Письмо, написанное спустя два дня после той беды, дает нам яркое представление о чувствах Сент-Экса. Он только что приземлился после своего первого подъема на высоту 30 тысяч футов, оглохший на одно ухо, с блокированной барабанной полостью, хотя (благодарение Небу!) обошлось без этого ужасного гула в голове, который так беспокоил его после аварии в Гватемале. «Я не обнаружил того, чего хотел, – писал он. – Я выяснил то, что неизбежно должен был понять – я такой, как все. Как все, я мерзну, как все, я боюсь. И, как многие, страдаю от ревматизма… Вот оно как. Я только что возвратился с высоты в 10 тысяч метров. Очередная иллюзия, оставшаяся другим. Десять тысяч метров, эта непригодная для жизни область, населенная невиданными тварями, откуда Земля кажется черной и вогнутой и где телодвижения становятся такими же неуклюжими, как у пловца, попавшего в тягучий сироп.

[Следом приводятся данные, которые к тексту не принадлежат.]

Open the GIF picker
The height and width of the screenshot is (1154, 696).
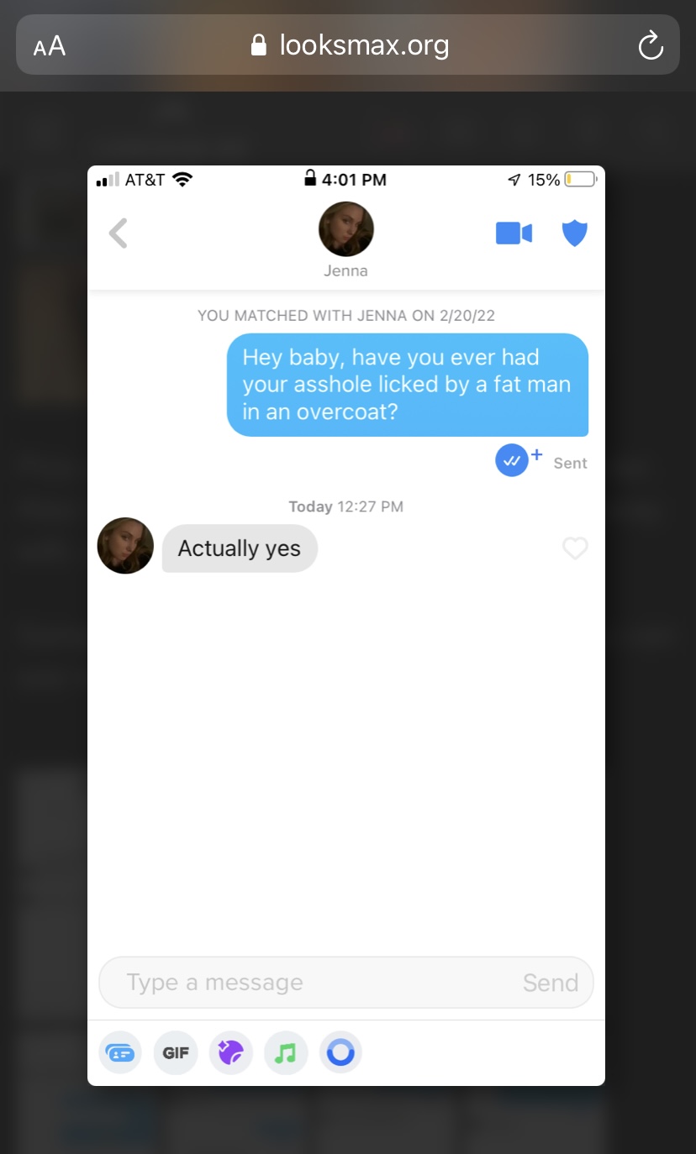pyautogui.click(x=176, y=1052)
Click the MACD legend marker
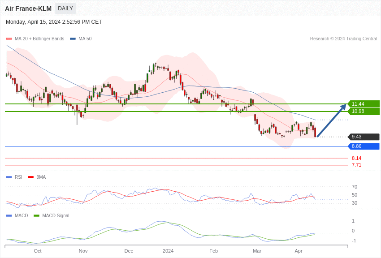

Где уменьшенное воздушное давление (1/100 от нормального) угрожает выпарить из тебя жизнь и где вдыхаешь лед, ведь от дыхания при 51 градусе ниже нуля на внутренней поверхности маски появляются крошечные сосульки, и где тебе грозят 25 различных поломок, например выходит из строя респиратор, и это скажется на тебе при посадке, или нагреватель, и тогда ты можешь превратиться в кусок льда… Время от времени приходится просто нащупывать небольшую резиновую трубку, ведущую к маске, чтобы удостовериться, заполнена ли она должным образом, есть ли молоко в соске. И ты сосешь из бутылочки…»

К его изумлению, тепло удивительным образом распространялось по всему летному костюму, и провода во внутренней стеганой подкладке не жгли кожу. «Вот если бы, – думал Антуан, – у эскимосов был такой!» Какое чудо техники это теплое облачение, совсем как в теплой ванне, вот только рукам в перчатках холодно, особенно когда он держал палец на спусковом механизме пулемета.

– Ну и как там? – спрашивали его после приземления. – Какая температура?

– Пятьдесят один градус ниже нуля, – ответил он.